The room is illuminated by a soft overhead light that won't shut off and Clint has been tempted more than once in the last hour to forcefully disconnect it from the power. It's almost noon at this point, the light is intended to stay lit for emergencies during the day. How does anybody get sleep on this bloody thing? It's not like S.H.I.E.L.D. is known for its reliable sleeping patterns. Either the electrician was a sadist, or this is a major design flaw. Maybe both.

The sound of Natasha shifting next to him almost makes him jump. Beyond faint humming from the light, Bruce and Loki breathing deeply on the other side of the room, and the occasional set of footsteps outside the door, the room is utterly silent. Clint turns his head a little, watching as Natasha props her head up on one hand. He watches her lips move as she says something else, but he doesn't pick up anything beyond "there."

Whispers have a habit of all sounding the same to him now. Just a pitch of meaningless, breathy air. Sometimes really loud voices do the same thing, but that's only when he's really stressed.

He squints at her in confusion, shaking his head to indicate he doesn't understand.

Natasha's mouth tightens into a tense frown.

Clint shifts, rolling onto his side so they're facing each other, gesturing to her, and lifts up a hand, fingerspelling O-K? and raising his eyebrows. The Widow considers the question for a long moment before she shakes her head once. She lifts her free hand up for lazy, one-handed signing, carefully mouthing the words she's trying to sign so Clint can follow along.

"What happened in there?" she signs. Sort of. Clint focuses more on her lips than he does her hands, because they won't really help him. Much to Clint's private amusement and Natasha's eternal frustration, the woman's ASL is terrible. She tries, honest to God, but she thinks in mostly Russian, then has to translate that to English and then ASL's grammatical structure and her brain refuses to adapt or make it easier because it decided a few years ago that ASL was its mortal enemy until the end of time. She can understand it with relative ease, but signing something back to you is the challenge.
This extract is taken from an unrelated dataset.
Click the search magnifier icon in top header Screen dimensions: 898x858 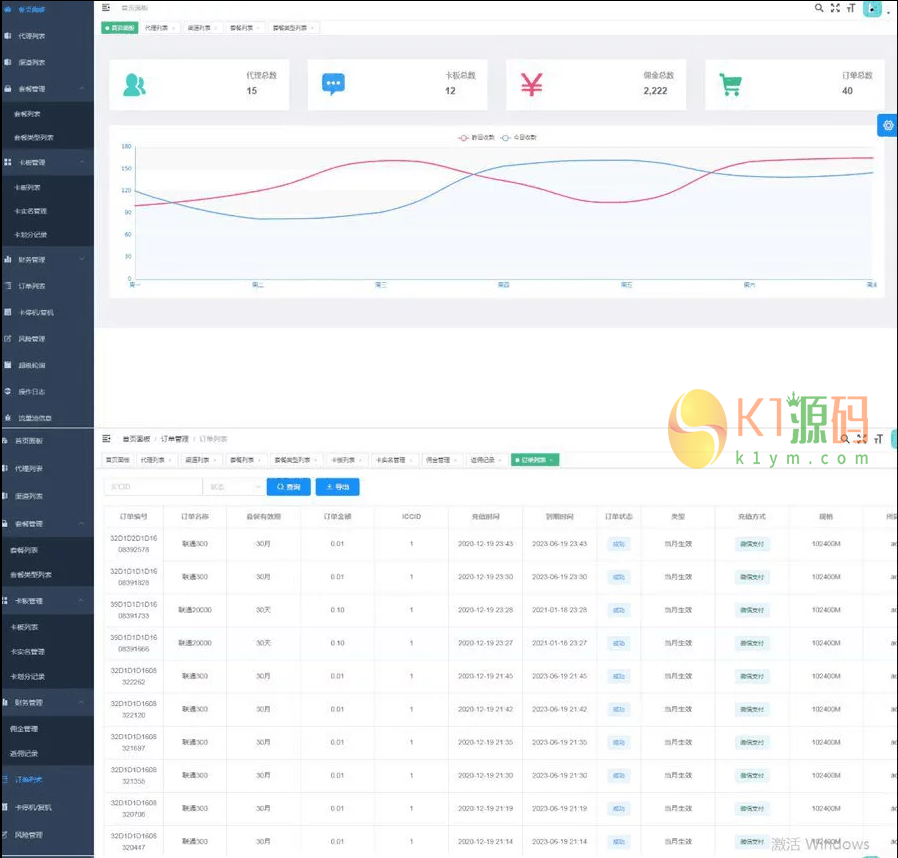point(819,8)
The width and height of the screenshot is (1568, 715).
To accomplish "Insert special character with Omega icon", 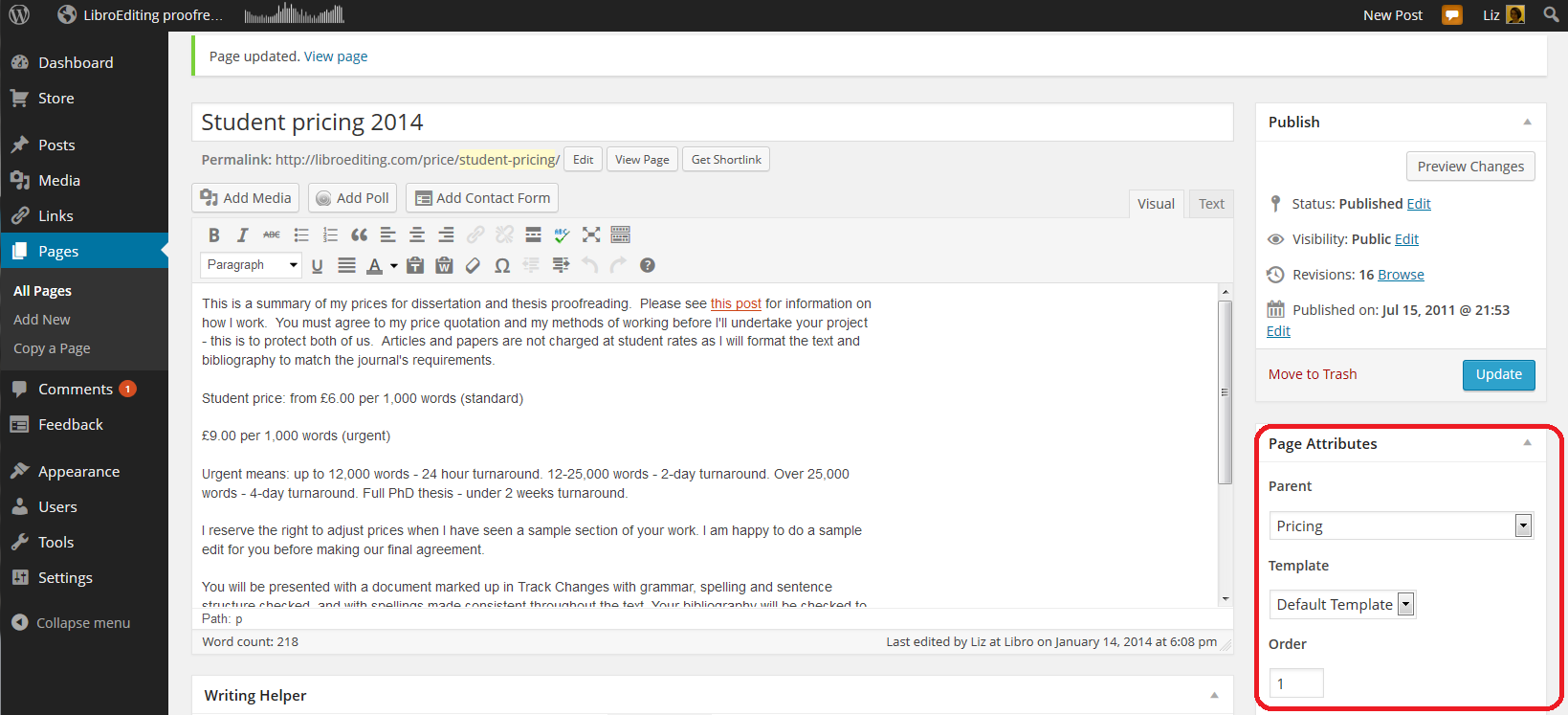I will 502,266.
Clint's brow furrows. He lifts up his pointer finger and shakes it back and forth. "Where?"

Natasha's expression flattens as if she's annoyed. Written into the edges he can see concern. "In the prison. Did something happen to you? Like with Tony and Steve?" She fumbles with the name signs for a moment, drawing a circle over her chest for Tony and just waving a flat hand in front of her chest for half the normal shield they typically sign for Steve.
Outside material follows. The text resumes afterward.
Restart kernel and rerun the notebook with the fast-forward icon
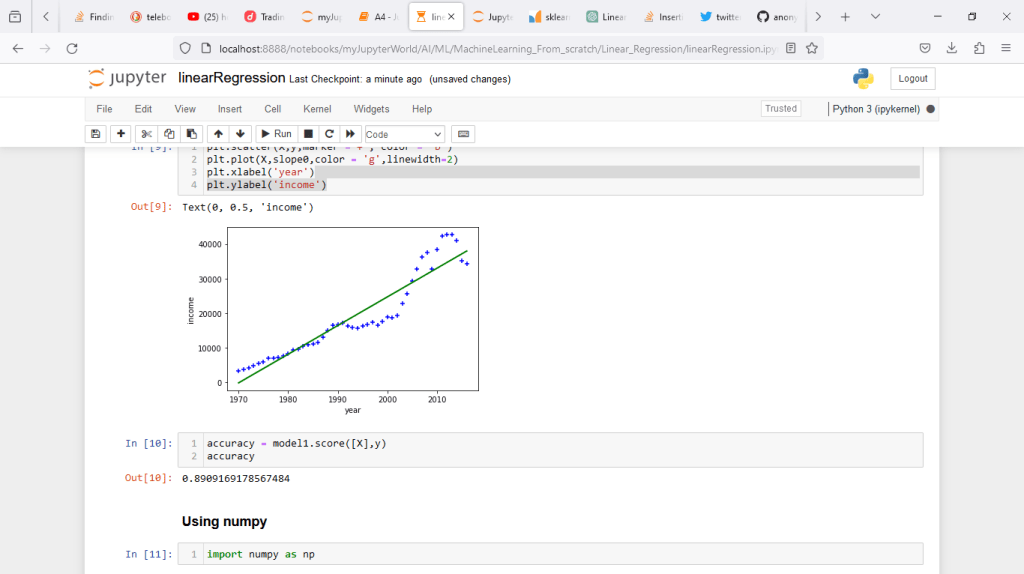The height and width of the screenshot is (574, 1024). point(350,134)
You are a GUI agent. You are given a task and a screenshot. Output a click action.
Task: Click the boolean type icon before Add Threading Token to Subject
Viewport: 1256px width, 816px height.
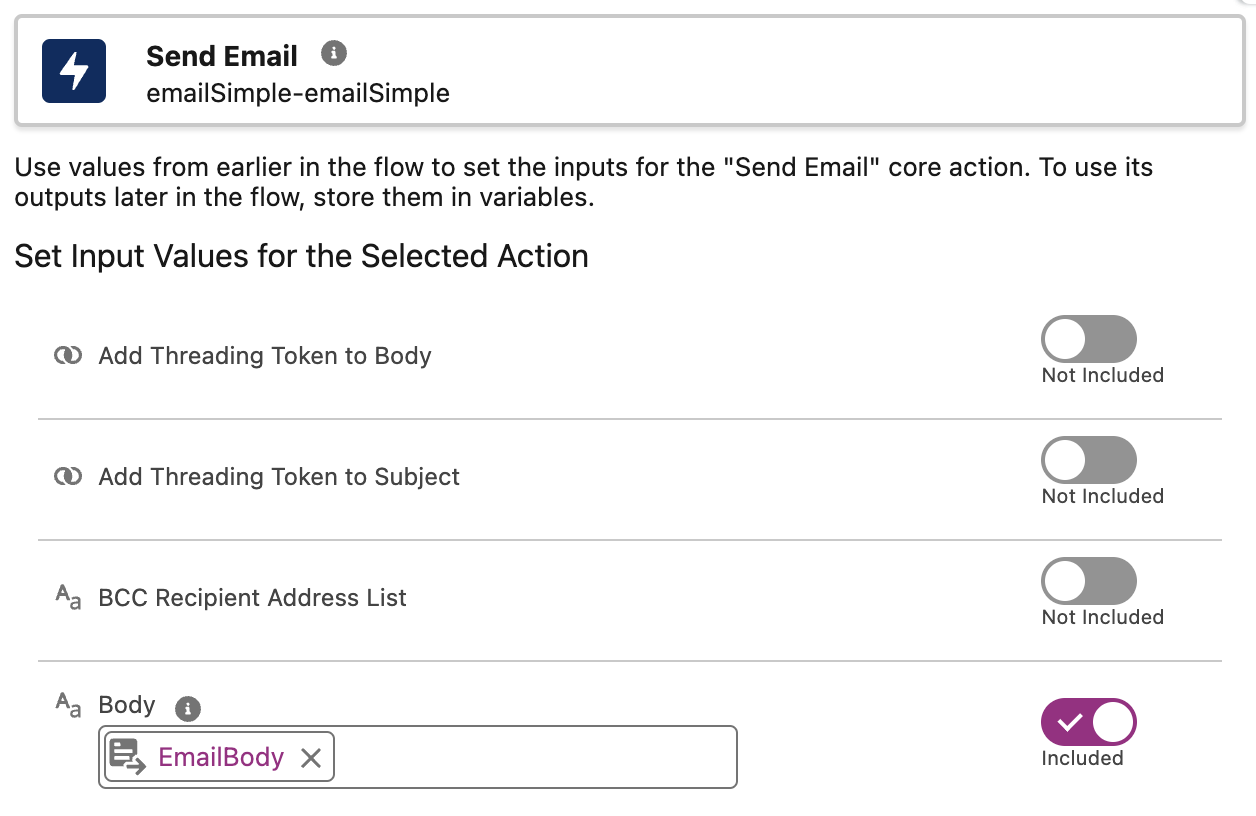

Clint's stomach tightens reflexively. She saw. Of course she saw. Clint wasn't being sneaky about the whole thing. The Chitauri started speaking and Clint lost any and all thoughts about trying to cover for himself. Everyone else had seemed so focused on the aliens. Actually, there's a horrifying thought, what if Fury or Hill saw him? He doesn't want to talk about it with Loki, let alone them.

He has to, though, doesn't he? At some point?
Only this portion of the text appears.